Le terme « démocratie messianique » (ou « messianisme politique ») trouve son origine dans l’introduction que Talmon a rédigée pour cet ouvrage.
Différences avec la démocratie libérale
Talmon a distingué les divergences suivantes entre la démocratie totalitaire et la démocratie libérale :
- L’approche totalitaire se fonde sur la croyance en une vérité politique absolue et exclusive. Elle suppose l’existence d’un ordre préétabli, immuable et harmonieux, vers lequel les individus seraient inexorablement conduits par le cours de l’histoire, et auquel ils se doivent de se conformer (cf. déterminisme historique).
- L’approche libérale postule que la politique se présente comme un domaine d’expérimentation, soumis à la méthode des essais et des erreurs. Elle envisage les systèmes politiques comme des mécanismes pragmatiques, nés de l’ingéniosité et de la spontanéité humaines, dépourvus de fondements dogmatiques rigides. À l’inverse, l’approche totalitaire conçoit la politique comme un prolongement nécessaire d’une doctrine globale et cohérente. Elle définit la politique comme l’art d’inculquer et d’appliquer cette doctrine à l’ordonnancement de la société, en sorte que le dessein ultime de la politique s’accomplit lorsque cette philosophie s’impose en maître absolu sur tous les aspects de l’existence sociale.
- L’orientation libérale admet l’existence de divers degrés d’efforts, tant individuels que collectifs, lesquels demeurent entièrement étrangers à la sphère politique. En revanche, la doctrine totalitaire n’admet qu’un unique ordre d’être, celui du politique. Elle procède à une extension considérable du domaine politique, lequel embrasse alors la totalité de l’existence humaine. En conséquence, toute pensée ou action humaine se trouve investie d’une portée sociale, impliquant ipso facto leur appartenance à l’action politique.

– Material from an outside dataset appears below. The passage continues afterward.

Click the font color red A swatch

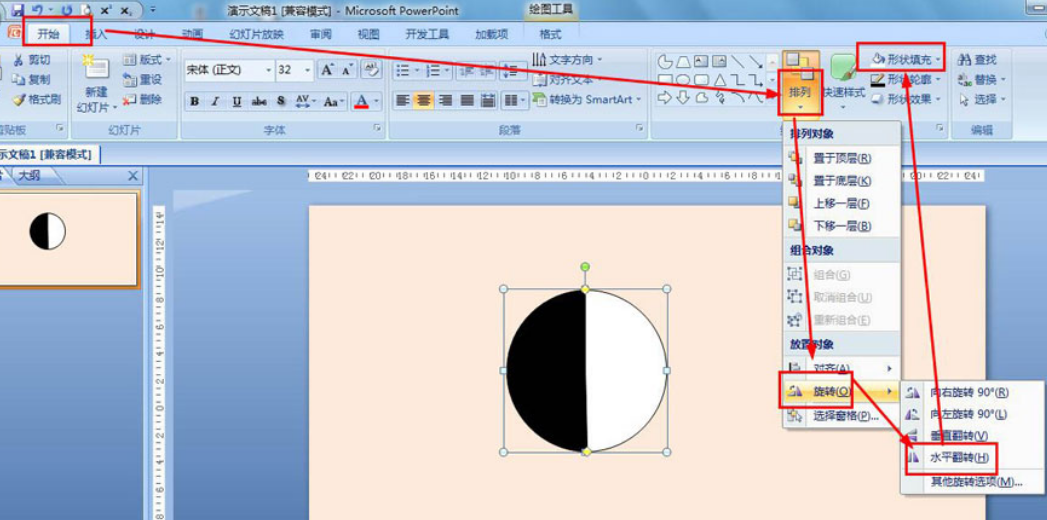(362, 101)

- L’approche libérale conçoit la liberté comme étant intrinsèquement liée à la spontanéité des actions individuelles et à l’absence de toute contrainte imposée. En revanche, la doctrine totalitaire postule que la liberté ne saurait s’incarner pleinement que dans la quête et la réalisation d’un dessein collectif absolu.
Développement historique
Talmon avance que la genèse de la démocratie totalitaire s’est opérée en trois phases distinctes :
- Les progrès intellectuels survenus en France au XVIIIe siècle furent en grande partie favorisés par le déclin progressif de l’autorité féodale et ecclésiastique, phénomène marquant le commencement de l’époque moderne.
- L’instauration d’une dictature à parti unique durant la Terreur et l’emploi de la terreur comme instrument politique fondé sur une doctrine de souveraineté populaire absolue
- L’extension du principe totalitaire à la propriété privée et son abolition progressive : genèse du communisme.
Autres interprétations
Engdahl et Wolin ont enrichi l’étude de la démocratie totalitaire en y introduisant de nouvelles perspectives analytiques.

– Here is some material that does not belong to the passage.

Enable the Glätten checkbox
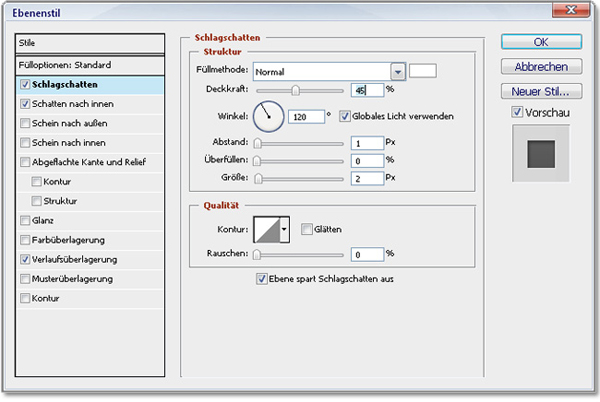 coord(307,229)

Dans son ouvrage publié en 2009, Full Spectrum Dominance: Totalitarian Democracy and the New World Order, Engdahl analyse la politique américaine comme visant à établir une prééminence universelle par le recours à la force militaire et aux moyens économiques. Il soutient que les desseins de l’État américain ont engendré, en son sein, des conditions évoquant le totalitarisme. Il décrit ce dernier comme un régime de pouvoir qui, au cours de la guerre froide, a échappé à toute forme de régulation, au point de mettre en péril non seulement les institutions fondamentales de la démocratie, mais également l’existence même de la planète, du fait du danger accru d’un conflit nucléaire issu d’une erreur de jugement.

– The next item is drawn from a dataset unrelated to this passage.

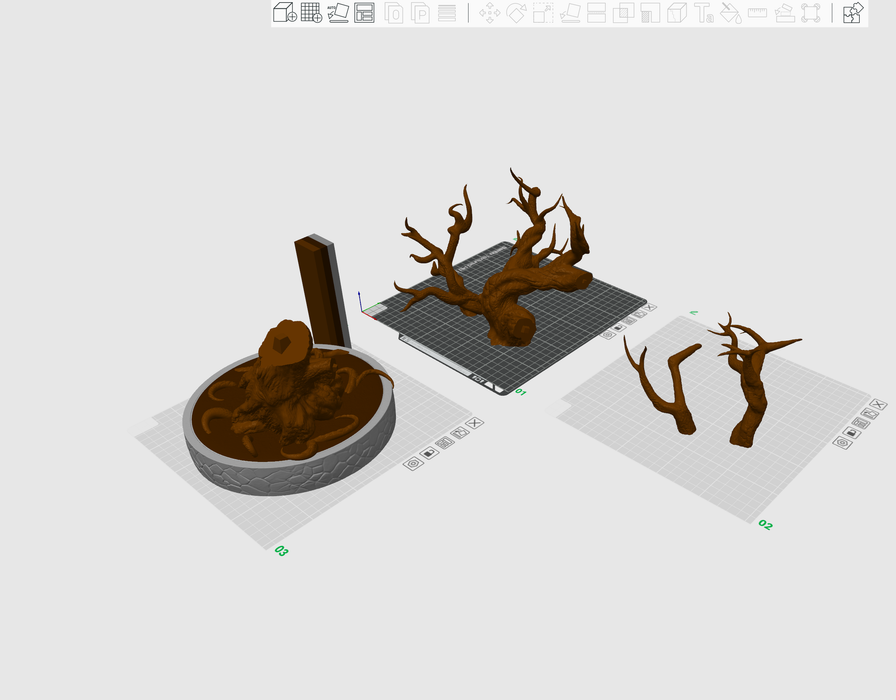The height and width of the screenshot is (700, 896).
Task: Switch to Assembly view puzzle icon
Action: [x=853, y=13]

Wolin examine également la conjonction étroite entre les intérêts marchands et les intérêts étatiques qui s’est manifestée durant la guerre froide, donnant naissance à ce qu’il désigne sous le vocable de « totalitarisme inversé » :
Tout en exploitant l’autorité et les ressources de l’État, [le totalitarisme inversé] gagne sa dynamique en se combinant avec d’autres formes de pouvoir, comme les religions évangéliques, et plus particulièrement en encourageant une relation symbiotique entre le gouvernement traditionnel et le système de gouvernance « privée » représenté par l’entreprise moderne. Le résultat n’est pas un système de codétermination par des partenaires égaux qui conservent leurs identités respectives, mais plutôt un système qui représente l’avènement politique du pouvoir des entreprises.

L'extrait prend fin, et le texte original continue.